Air Conditioning Unit

by Pamila Gupta
Air conditioning unit and controls. Photos courtesy of Juan Orrantia.

I hate air conditioning in the United States—particularly in places like Washington, DC where humidity levels reach 90 percent during the height of summer. It is sticky outside, and I am melting inside. Yet I still carry a sweater with me every time I go indoors, in anticipation of the freezing temperatures I will encounter in an office building, elevator, or restaurant. The air conditioning units themselves are silent, blowing cold air, most often on overdrive, the remote control in the hands of management. Despite my layers of clothing, I feel miserable—chilled to the bone. I have come to assume air conditioning’s unwanted presence in these spaces. It is second nature.

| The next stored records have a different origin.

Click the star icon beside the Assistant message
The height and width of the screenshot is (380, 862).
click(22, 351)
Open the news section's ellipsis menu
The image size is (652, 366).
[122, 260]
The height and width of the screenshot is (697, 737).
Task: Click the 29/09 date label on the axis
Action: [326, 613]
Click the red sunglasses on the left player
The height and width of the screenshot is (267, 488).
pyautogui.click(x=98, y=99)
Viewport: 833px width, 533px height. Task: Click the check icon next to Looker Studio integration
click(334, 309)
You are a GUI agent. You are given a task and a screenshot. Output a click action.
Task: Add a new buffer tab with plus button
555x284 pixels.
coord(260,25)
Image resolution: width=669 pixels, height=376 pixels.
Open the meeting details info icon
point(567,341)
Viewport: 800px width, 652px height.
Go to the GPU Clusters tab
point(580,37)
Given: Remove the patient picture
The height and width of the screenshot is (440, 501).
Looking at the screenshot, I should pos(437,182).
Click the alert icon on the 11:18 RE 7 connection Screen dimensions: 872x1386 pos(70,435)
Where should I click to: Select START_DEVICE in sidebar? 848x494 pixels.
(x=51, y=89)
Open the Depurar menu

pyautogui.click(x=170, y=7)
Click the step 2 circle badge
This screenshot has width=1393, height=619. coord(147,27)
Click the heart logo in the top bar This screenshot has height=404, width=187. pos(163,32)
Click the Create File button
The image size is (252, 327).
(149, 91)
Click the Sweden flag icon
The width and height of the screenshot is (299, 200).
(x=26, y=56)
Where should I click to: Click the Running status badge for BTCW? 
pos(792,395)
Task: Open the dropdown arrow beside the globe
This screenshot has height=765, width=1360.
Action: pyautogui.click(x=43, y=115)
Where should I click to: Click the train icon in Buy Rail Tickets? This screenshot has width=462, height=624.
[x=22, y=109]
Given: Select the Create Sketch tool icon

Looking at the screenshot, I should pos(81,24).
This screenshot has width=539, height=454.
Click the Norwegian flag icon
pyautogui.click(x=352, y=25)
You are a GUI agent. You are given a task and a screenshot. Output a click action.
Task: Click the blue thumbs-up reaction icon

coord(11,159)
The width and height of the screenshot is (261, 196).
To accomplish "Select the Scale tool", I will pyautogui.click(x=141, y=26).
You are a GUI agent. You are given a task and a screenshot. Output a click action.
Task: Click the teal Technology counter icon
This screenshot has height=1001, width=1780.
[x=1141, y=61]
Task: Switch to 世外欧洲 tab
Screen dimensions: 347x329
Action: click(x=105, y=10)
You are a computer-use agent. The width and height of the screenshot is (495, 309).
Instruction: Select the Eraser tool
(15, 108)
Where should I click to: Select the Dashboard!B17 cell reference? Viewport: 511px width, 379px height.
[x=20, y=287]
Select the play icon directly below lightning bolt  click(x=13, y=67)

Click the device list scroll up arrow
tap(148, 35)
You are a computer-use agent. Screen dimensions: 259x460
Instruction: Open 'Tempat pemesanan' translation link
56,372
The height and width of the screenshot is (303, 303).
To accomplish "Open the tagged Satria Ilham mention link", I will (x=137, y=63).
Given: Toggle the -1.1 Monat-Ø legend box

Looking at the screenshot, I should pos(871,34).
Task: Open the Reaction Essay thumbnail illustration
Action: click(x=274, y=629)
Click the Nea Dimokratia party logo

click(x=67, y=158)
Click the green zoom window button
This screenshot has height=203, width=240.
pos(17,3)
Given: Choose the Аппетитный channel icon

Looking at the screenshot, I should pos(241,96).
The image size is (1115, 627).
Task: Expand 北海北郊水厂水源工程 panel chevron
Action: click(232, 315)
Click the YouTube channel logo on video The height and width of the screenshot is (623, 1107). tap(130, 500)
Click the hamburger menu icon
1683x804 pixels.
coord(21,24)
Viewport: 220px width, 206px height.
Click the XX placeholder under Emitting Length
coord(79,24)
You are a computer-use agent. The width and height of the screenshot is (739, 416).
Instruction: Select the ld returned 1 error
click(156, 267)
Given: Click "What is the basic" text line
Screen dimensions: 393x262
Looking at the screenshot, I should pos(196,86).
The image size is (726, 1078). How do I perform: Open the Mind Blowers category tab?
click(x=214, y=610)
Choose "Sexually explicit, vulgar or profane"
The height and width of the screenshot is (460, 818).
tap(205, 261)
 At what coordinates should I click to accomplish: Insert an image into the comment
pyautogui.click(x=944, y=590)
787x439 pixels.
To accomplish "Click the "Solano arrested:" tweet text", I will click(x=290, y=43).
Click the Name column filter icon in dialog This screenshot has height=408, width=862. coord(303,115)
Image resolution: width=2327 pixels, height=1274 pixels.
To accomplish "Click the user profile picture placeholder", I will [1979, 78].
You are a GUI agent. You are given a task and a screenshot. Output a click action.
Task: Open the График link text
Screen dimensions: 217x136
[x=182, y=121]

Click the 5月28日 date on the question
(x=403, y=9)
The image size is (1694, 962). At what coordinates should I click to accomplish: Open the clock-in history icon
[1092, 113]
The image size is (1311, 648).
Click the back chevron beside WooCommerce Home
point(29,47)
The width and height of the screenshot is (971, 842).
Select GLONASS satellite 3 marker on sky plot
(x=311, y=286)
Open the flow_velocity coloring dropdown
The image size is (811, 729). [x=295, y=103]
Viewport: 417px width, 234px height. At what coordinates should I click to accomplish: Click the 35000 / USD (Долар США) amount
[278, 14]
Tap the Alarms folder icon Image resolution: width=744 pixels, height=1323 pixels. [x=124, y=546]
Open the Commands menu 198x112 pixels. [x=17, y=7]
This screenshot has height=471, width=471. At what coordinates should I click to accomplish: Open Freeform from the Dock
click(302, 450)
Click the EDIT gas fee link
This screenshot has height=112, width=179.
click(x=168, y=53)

I love air conditioning in India. In Goa, turning on the air conditioning goes along with drinking ice cold Coca-Cola out of glass bottles with a straw. Both relieve me, one from heat, another from thirst. The droning sound of the bulky window-mounted unit becomes my white noise during the premonsoon months of March, April, and May. I close the bedroom door and twist the knob one hour before going to sleep. The air conditioning unit does its job slowly. I luxuriate in it, feeling it caress my body before turning it off in anticipation of the electricity bill I will receive at month’s end. I appreciate it as a technology of atmosphere.

Air conditioning removes heat and humidity and cools interiors. It is invisible and often unnoticeable. We feel and hear it. Yet an air-conditioned place is always conditional. It makes the air we breathe no longer free to gulp down on a hot day. Instead, it is directly tied to needs and wants, of access and excess. It is a medium of comfort, a mutable infrastructure.


Simone, Abdou Maliq. 2004. “People as Infrastructure: Intersecting Fragments in Johannesburg.” Public Culture 16, no. 3: 407–429.